YOUR TASK >> Find the lines holding the string "will" in the data, then copy all of them.

[Opening RECORDS PROVIDED section]

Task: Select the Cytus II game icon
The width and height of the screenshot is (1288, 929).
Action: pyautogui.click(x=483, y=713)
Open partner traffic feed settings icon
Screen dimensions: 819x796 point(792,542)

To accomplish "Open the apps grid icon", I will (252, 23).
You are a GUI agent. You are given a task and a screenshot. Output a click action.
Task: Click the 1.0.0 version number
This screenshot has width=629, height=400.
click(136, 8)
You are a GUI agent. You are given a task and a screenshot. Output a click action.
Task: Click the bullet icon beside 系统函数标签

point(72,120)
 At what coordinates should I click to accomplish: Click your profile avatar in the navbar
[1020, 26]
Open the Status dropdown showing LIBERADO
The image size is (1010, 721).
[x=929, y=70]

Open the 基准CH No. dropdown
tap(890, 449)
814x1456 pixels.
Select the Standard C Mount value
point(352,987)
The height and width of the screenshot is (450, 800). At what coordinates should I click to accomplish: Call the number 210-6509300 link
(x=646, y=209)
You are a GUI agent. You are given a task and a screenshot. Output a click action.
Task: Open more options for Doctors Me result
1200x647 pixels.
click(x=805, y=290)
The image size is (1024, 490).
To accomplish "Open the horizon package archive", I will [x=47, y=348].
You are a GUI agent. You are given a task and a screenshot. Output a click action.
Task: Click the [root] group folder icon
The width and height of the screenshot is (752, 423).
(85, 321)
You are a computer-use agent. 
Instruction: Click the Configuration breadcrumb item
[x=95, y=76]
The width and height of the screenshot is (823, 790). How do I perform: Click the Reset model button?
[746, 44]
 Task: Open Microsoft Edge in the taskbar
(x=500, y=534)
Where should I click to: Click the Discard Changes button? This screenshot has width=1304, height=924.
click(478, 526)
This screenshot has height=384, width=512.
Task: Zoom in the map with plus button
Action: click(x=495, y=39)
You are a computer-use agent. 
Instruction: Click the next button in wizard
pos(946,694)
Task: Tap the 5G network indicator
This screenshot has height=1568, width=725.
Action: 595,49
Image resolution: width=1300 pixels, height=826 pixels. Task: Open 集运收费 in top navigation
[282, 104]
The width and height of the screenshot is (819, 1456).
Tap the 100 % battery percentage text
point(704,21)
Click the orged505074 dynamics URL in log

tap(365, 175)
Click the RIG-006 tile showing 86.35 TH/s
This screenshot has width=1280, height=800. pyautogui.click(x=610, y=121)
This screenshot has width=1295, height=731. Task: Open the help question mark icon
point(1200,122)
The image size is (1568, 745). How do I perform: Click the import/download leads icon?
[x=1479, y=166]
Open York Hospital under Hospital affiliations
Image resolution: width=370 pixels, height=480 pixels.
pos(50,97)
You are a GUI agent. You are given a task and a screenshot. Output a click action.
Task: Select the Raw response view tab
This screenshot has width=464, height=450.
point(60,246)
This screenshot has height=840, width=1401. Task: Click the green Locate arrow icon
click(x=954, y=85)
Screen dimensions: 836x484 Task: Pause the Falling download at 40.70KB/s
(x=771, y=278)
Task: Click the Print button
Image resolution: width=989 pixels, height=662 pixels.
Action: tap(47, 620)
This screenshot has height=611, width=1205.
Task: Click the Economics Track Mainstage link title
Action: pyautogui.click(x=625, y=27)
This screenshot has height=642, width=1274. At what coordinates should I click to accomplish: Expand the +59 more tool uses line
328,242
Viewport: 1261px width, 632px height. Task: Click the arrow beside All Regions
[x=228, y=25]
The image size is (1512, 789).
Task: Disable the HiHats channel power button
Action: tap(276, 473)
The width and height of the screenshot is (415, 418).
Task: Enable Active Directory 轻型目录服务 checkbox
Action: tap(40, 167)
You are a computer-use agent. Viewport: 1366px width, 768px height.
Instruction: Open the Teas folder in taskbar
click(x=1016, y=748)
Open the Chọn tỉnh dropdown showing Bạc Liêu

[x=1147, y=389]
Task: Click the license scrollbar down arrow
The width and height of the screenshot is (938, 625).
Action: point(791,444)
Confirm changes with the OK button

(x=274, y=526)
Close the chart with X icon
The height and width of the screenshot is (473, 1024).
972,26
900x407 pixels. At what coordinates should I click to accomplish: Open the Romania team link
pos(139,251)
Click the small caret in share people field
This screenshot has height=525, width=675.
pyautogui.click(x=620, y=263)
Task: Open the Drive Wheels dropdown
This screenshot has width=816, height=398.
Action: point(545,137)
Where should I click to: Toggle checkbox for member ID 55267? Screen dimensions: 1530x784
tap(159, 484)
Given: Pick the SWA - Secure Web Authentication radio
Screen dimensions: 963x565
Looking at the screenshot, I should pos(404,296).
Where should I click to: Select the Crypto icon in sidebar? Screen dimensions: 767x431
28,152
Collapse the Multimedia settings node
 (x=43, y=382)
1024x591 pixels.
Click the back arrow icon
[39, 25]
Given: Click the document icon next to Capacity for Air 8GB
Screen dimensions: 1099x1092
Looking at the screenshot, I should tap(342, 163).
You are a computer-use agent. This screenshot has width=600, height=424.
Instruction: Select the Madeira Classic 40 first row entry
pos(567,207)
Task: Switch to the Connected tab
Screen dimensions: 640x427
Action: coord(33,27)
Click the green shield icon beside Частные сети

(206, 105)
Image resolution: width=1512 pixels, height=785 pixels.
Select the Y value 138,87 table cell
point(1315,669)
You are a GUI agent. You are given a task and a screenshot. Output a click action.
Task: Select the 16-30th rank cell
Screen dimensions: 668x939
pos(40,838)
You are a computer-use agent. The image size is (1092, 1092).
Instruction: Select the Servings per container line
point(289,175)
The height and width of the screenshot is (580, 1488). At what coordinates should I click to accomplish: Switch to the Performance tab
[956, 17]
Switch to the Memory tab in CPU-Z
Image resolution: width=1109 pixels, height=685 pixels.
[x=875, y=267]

[Closing RECORDS PROVIDED section]

TASK OUTPUT >>
To accomplish "Open the apps grid icon", I will (252, 23).
To accomplish "Open the horizon package archive", I will [x=47, y=348].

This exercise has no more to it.